Monday, January 13, 2020

Ironically, or tragically, the Christian promotion of universal altruism helped to break down the common Christian roots of ethnically homogeneous cultures


In an excellent article in Chronicles (June 2019) Nicholas Farrell wrote about the liberal-left's march through the institutions of the West to achieve what Gramsci called cultural hegemony, taking over the means of culture rather than Marx's means of production, and Farrell juxtaposed that takeover with the fire that gutted Notre Dame Cathedral in Paris during Holy Week. 

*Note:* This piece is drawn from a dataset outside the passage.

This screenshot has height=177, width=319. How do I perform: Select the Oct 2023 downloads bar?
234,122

Farrell believes that the the wonders of traditional Western culture were founded on common Christian roots, and they were, but a few people like myself believe that the wonders of traditional Western culture were more deeply founded on common ethnic roots which religion and the church helped bond together. Christian success in bonding of people together began to change as the people changed, since bonding works best in ethnically homogeneous cultures. 

Real human nature is, among other conservative things, kin and ethnic centered and altruism grew from that source long before Christianity, because being kin and ethnic centered was successful in survival and reproduction. Ironically, or tragically, the Christian promotion of universal altruism helped to break down the common Christian roots of ethnically homogeneous cultures. 

Certainly religion is vital in deeply bonding people together, but ethnically homogeneous cultures are even more vital, which is why the evolutionary science of sociobiology needs to be brought into conservative and liberal-left religious and cultural philosophy. 

If real kin and ethnic-centered human nature is allowed to be what it is, it naturally leads to regionalism, localism, ethnostates, and finally, if we are wise, an ethnopluralism of ethnostates. In the U. S. this could be accomplished by adapting the U.S. constitutional separation of powers and states to an ethnopluralism of ethnostates. 

As to religion, I believe that the origin of sacredness and deep religion needs to come from the process of numberless material worlds always evolving toward ascending levels of supermaterial Godhood, even though natural selection and evolution has random elements and instances of stagnation and retreat. Deep religion comes from seeking to understand how life can be synchronized with this sacred process, and how we can best help it along. The goal of materially evolving to Godhood need not deprive us of either science, religion, or politics.